Learned counsel urges that the faith of plaintiff is unquestioned. This does not render it possible to disregard a statute enacted in the interest of public morals and policy.

There was unquestionably an error committed in view of the prohibitory clause. This error is fatal to the certificate plaintiff holds. The error mentioned is of such a character that it renders the right as claimed by plaintiff in this case void, and this would be the case whether the contract had been entered into by a corporation, a partnership, or a person, if the purpose was in opposition to the law we have cited. We specially refer to corporations because they are referred to by plaintiff’s counsel, to illustrate that the act which we cannot approve can be accomplished through their agency, and to show that if persons are prohibited, corporations are not. Corporations are not emancipated from the binding effect of the clause in question. A corporation would endanger its very existence if it were to engage in such joint works with officers of a municipality or in any other venture in face of a positive prohibition in public interest.

Plaintiff pleads estoppel, on the ground that defendant remained silent and acquiescent while the work of paving the street and improving it was going on.

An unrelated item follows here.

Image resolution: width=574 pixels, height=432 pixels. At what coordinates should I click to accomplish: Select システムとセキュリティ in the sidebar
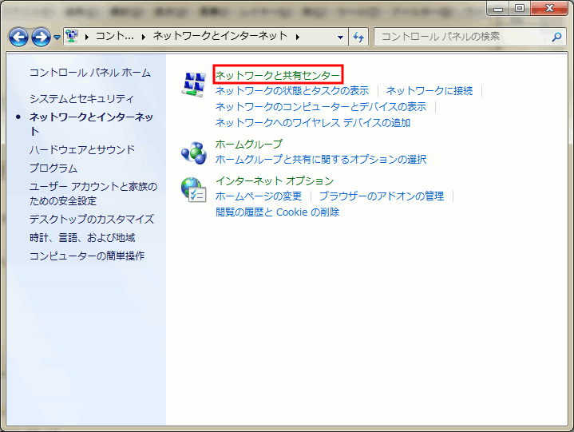pyautogui.click(x=81, y=98)
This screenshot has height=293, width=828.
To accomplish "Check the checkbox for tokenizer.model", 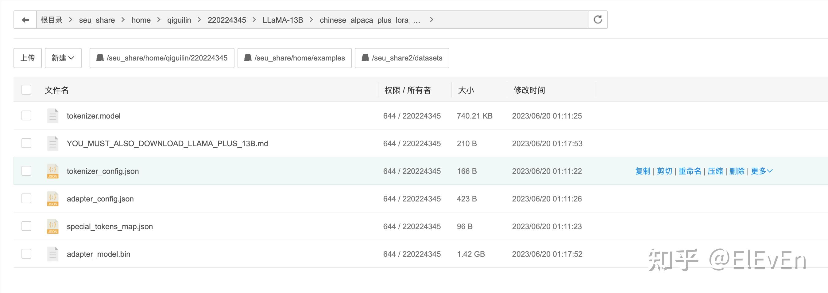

We can only say in answer to this contention that a person cannot acquiesce in or assent to an act, which carries with it the disregard of a prohibitory statute, enacted in interest of public policy. Defendant alleged under oath that he did not know before plaintiff testified of the facts averred. A person is not estopped from denying the validity of a contract to which he was not a party, and the particulars of which he did not know.

We are constrained, under our view of the law, to overrule the plea of estoppel.

Lastly, counsel for defendant cites sec tion 119 of Act. No. 45, p. 80, of 1896, regarding discrimination and the defense it may afford. As this case is disposed of on other grounds, we pass this defense, and leave it undecided.

For reasons assigned, the judgment is affirmed.